─── Extrait de page

Indicateurs de qualité / santé des sols

Même si les concepts de qualité et de santé des sols demeurent des sujets de débat au sein de la communauté scientifique, ils peuvent tous les deux être associés à une vision fonctionnelle des sols. La qualité des sols s’intéresse à la capacité des sols à exercer des fonctions et la santé du sol aux fonctions exercées par les sols à un instant T en lien avec des usages et des pratiques.
 


La santé inclurait alors une vision plus dynamique et évolutive des sols, alors que la qualité traduirait plus le potentiel inhérent aux sols dans un contexte pédoclimatique donné. Pour qualifier ces approches fonctionnelles, il convient d’utiliser des indicateurs de la qualité et de la santé des sols associés à des référentiels et des valeurs guides, et basés sur des caractéristiques bio-physico-chimiques des sols permettant alors de juger de cette qualité/santé. C’est un des objectifs de la directive sur la surveillance des sols et de différents projets de recherche (exemple du projet Benchmark), et d’études en cours.

 

Indicateurs de fonction des sols

L’évaluation des politiques publiques s’intéressant directement ou non aux sols devrait s’appuyer sur des indicateurs décrivant les sols, leur état et leur fonctionnement.

À titre d’exemple, si la loi Climat & résilience introduit bien le concept des fonctions des sols, son déploiement à l’échelle des documents d’urbanisme se fait selon une approche binaire (cf. décret n° 2022-763 relatif à la nomenclature de l’artificialisation des sols) classant les occupations et usages du sol en "sols artificialisés" ou "sols non artificialisés", réduisant de fait l’approche fonctionnelle à un indicateur surfacique. Cette même loi ouvre cependant la perspective d’une approche basée sur des indicateurs de fonction des sols à l’échelle des projets d’aménagement mais sans fixer de méthode. 

C’est par exemple le cas du décret n° 2022-1312 du 13 octobre 2022 relatif à l’autorisation d’exploitation commerciale pour les projets qui engendrent une artificialisation des sols. Le décret introduit des dérogations, une autorisation d’exploitation commerciale pouvant être délivrée si le pétitionnaire prévoit par exemple une "compensation par la transformation d’un sol artificialisé en sol non artificialisé afin de restaurer de manière équivalente ou d’améliorer les fonctions écologiques et agronomiques altérées par le projet".
 

Ce décret n’étant pas associé à des textes d’application, différentes questions se posent alors : 

Comment juger l’artificialisation du sol au regard de l’approche par fonctions ? 

Comment juger la compensation nécessaire ? 

Quels indicateurs d’application, quel sol de référence pour fixer les objectifs de restauration ?

──────

» **La consigne**
Poursuivez le texte sur la qualité et la santé des sols à la suite de sa dernière phrase.

─── Données fournies

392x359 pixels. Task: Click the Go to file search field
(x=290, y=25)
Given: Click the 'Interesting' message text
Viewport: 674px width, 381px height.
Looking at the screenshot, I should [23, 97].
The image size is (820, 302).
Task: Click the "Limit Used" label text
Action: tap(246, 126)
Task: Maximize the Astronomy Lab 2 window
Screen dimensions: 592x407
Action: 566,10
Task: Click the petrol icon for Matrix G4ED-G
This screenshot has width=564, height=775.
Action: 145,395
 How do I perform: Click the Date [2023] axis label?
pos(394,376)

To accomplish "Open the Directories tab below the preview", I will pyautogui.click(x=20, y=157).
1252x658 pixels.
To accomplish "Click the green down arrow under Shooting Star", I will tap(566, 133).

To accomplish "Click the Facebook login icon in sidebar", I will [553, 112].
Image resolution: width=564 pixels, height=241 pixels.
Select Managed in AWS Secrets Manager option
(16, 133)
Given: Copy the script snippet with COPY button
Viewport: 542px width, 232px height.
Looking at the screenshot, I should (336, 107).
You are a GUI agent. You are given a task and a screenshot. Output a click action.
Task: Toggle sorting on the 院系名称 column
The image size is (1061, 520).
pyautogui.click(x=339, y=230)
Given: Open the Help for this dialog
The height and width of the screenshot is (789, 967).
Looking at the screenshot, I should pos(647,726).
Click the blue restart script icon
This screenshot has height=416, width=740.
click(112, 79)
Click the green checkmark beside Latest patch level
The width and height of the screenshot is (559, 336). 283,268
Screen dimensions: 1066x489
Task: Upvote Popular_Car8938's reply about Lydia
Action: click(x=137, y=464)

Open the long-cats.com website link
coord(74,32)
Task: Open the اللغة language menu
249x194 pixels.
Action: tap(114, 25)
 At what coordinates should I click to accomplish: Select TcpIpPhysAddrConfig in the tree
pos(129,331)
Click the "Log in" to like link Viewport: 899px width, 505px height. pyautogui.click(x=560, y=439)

──────

» **Réponse à l'exercice**
La loi Climat & résilience est donc bien un levier aidant à la prise en compte des sols, mais il est nécessaire de proposer des solutions pratiques et un accompagnement (sensibilisation, pédagogie, formation) pour se projeter vers une approche ambitieuse, réellement qualitative, pour que la trajectoire pour atteindre le changement de paradigme visé soit compréhensible et possible. Aujourd’hui, cela passe par de l’expérimentation et de l’innovation de la part des différents acteurs (recherche, collectivités, secteur économique). 

Plusieurs projets ont ainsi permis d’apporter des méthodes opérationnelles de prise en compte des sols à différentes échelles de l’aménagement : le projet Muse à l’échelle de la planification ou le projet Destisol à l’échelle de l’aménagement opérationnel.

L’ADEME a lancé l’appel à manifestation d’intérêt "Objectif ZAN" à destination des collectivités pour accompagner l’innovation territoriale et en faire profiter la communauté des acteurs de l’aménagement via des retours d’expérience et en impulsant une dynamique territoriale autour de trajectoires ZAN inscrites dans la durée. De la même façon, le secteur économique innove en la matière, certains bureaux d’études proposant de l’expertise sur la fonctionnalité des sols.

Exemple de la commune d’Ris-Orangis : un urbanisme entre préservation et construction

"Ris-Orangis est une commune de la seconde couronne qui a su maîtriser son aménagement, les nouvelles habitations étant construites sur d’anciennes friches industrielles", introduit Raphaël Dormoy, chargé de mission transition écologique à Ris-Orangis (Essonne), lauréate de l’appel à manifestation d’intérêt de l’ADEME "Objectif ZAN" (Zéro Artificialisation Nette) dans le volet Planification urbaine. Le territoire s’étend sur 870 hectares, dont près d’un tiers reste composé de friches industrielles ou agricoles, parfois ensauvagées. "La nécessité de construire, associée à la volonté de mettre en œuvre la transition écologique, constitue la colonne vertébrale de la politique de la ville. Nous voyons le ZAN comme une opportunité, un principe directeur. L’expérimentation permettra d’affiner ce qu’on y met", complète Raphaël Dormoy.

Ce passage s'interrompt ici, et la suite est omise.